Grahame Wilshaw Parker OBE was born in Gloucester on February 11, 1912. He was educated at The Crypt School. His first visit to Kingsholm was for the Jubilee game in 1923. His father was a soccer player and during the 1929-30 season Grahame played football at left back for Gloucester AFC while playing centre threequarter for CryptSchool.
Grahame Parker made his debut both for Gloucester United and for the first team in 1931. He was travelling reserve for Gloucestershire at the 1932 County Championship Final against Durham at Blaydon (He went on to play 15 times for the county). He believed that he had played in every position behind the scrum for Gloucester before going up to Cambridge and gaining his first blue in 1932-33.
At Cambridge, he won blues at both Rugby (the 1934 side contained ten internationals) and cricket, scoring 94 against Oxford in 1934 and captaining Cambridge in 1935.
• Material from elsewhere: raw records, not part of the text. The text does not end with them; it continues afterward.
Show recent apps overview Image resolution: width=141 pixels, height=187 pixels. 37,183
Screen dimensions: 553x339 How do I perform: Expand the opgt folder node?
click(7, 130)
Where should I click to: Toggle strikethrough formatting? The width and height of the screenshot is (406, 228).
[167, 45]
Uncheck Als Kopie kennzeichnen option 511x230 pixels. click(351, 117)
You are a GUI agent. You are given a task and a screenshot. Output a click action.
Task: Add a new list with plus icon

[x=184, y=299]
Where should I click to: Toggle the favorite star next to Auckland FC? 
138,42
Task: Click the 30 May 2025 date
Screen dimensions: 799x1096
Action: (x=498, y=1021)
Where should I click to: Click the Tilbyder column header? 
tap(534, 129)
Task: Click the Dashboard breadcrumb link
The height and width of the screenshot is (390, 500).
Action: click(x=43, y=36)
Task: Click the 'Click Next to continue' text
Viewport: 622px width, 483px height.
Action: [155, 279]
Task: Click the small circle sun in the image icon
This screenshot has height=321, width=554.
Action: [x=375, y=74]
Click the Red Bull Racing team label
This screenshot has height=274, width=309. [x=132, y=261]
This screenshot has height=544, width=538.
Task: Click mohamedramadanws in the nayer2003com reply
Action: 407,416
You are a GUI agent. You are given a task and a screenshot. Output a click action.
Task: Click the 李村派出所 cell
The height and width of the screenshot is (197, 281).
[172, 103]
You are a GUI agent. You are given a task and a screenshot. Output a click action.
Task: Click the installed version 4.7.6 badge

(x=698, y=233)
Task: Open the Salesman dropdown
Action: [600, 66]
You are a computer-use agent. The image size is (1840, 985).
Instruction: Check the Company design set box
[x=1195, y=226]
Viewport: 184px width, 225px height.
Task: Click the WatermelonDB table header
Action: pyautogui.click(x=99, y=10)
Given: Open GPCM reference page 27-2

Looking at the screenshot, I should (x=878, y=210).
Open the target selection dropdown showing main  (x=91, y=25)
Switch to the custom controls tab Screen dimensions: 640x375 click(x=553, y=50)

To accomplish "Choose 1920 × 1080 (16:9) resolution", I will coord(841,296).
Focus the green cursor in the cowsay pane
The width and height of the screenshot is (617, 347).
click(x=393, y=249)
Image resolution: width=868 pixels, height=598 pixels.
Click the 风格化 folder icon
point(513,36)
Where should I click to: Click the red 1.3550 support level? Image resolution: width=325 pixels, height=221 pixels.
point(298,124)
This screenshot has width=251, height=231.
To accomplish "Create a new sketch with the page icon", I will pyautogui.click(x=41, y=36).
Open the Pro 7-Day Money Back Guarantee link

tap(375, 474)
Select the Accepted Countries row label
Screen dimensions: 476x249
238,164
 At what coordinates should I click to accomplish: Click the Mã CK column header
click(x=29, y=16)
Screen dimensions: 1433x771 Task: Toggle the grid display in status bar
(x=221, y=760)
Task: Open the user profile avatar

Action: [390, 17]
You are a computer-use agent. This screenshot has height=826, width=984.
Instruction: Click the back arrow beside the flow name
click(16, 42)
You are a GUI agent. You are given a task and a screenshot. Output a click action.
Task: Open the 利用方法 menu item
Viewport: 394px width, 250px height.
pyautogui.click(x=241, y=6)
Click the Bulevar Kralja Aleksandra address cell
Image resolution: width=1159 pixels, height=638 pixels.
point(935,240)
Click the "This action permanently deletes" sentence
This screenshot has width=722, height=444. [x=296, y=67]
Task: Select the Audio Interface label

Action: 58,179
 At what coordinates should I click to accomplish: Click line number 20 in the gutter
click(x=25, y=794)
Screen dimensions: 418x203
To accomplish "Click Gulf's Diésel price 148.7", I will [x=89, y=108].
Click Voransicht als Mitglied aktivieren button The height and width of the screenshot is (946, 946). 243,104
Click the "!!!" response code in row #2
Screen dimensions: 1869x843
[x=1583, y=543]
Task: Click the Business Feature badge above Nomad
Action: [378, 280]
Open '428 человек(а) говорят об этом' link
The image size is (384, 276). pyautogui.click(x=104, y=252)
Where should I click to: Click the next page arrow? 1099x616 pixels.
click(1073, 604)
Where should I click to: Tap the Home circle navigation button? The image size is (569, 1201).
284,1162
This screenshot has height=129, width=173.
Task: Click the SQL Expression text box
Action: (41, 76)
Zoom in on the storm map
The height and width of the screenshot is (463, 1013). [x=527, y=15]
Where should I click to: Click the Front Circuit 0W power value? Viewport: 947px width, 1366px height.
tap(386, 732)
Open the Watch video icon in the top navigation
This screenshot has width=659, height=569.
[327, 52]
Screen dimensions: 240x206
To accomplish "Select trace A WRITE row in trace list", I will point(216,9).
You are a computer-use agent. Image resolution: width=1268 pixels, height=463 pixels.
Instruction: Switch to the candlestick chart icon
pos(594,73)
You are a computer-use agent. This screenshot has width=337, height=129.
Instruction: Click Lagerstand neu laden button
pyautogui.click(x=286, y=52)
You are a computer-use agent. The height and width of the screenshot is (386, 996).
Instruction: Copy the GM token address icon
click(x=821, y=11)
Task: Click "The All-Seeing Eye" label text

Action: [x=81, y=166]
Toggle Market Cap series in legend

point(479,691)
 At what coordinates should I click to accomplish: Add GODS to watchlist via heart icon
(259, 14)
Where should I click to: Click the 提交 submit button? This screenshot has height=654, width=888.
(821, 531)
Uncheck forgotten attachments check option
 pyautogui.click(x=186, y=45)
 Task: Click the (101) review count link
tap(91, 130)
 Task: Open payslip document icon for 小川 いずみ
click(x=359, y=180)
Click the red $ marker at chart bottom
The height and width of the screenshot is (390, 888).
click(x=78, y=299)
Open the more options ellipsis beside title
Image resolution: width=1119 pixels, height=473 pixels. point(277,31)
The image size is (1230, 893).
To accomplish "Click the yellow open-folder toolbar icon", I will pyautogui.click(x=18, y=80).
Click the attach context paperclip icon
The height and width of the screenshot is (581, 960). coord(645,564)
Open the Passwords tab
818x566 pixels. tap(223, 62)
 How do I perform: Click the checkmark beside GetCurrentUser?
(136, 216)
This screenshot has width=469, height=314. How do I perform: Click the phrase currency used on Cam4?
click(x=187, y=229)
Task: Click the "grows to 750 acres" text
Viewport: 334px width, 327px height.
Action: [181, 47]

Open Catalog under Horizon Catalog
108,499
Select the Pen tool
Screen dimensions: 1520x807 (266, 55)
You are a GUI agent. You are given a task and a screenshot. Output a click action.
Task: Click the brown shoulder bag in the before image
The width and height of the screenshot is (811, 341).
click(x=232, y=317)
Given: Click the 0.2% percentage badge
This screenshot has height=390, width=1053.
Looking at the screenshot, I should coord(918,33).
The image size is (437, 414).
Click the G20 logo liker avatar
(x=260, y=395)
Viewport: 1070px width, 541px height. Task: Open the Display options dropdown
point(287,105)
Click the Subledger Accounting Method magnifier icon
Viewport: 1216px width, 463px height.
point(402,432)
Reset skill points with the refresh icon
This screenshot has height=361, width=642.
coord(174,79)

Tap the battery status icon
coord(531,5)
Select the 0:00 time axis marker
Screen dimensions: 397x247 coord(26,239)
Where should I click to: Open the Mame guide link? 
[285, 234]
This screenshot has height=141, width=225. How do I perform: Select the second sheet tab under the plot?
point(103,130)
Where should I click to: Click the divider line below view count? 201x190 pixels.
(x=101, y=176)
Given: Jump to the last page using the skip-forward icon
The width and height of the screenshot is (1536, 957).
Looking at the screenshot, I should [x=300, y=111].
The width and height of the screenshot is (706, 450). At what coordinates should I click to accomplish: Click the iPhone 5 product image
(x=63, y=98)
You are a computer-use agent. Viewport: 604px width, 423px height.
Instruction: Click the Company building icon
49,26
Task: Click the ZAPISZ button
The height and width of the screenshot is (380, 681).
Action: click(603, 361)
He returned to Gloucester at the start of the 1936-37 season, when Harold Boughton was unavailable, but whenever he stepped up to take a penalty someone in the crowd would shout “Where’s Harold then?”
In 1937-38, now a schoolmaster, he realised that he would never be first choice at full back for Gloucester and played instead for Blackheath. He was selected at full back for England that season and kicked 24 points in his two internationals (including 15 points on debut – a record). He said he always regretted that “Blackheath” appeared after his name and not “Gloucester” although in fact in most international records he now appears as a Gloucester player. He also played for the Barbarians.
Grahame Parker continued to play cricket for Gloucestershire and in 1937 made three centuries, including 210 against Kent at Dover. In the autumn of 1938 he joined the Army and in World War 2 he rose to the rank of temporary Major in the Royal Army Service Corps (RASC). For “acts of courage” with 521 Company RASC in the Italian Campaign, Grahame received the award of MBE (Military) in June 1945. This was later upgraded to OBE, along with promotion to the rank of acting Lieutenant-Colonel, in recognition of his command of the Combined Cadet Force (CCF) at Blundell’s School in Tiverton Devon, where he was a teacher for 22 years.He appeared occasionally for Gloucestershire after the war and then captained Devon in the Minor Counties Championship from 1953 until 1956. He became Secretary (Chief Exec) of Gloucestershire CCC in 1968 and later was their first ever Manager. He served as President in 1986 and 1987. On a visit to Kingsholm in 1970 to watch Western Counties play Fiji, he was greeted on arrival with the cry “Where’s Harold then?” It was as if he had never been away. He died in 1995.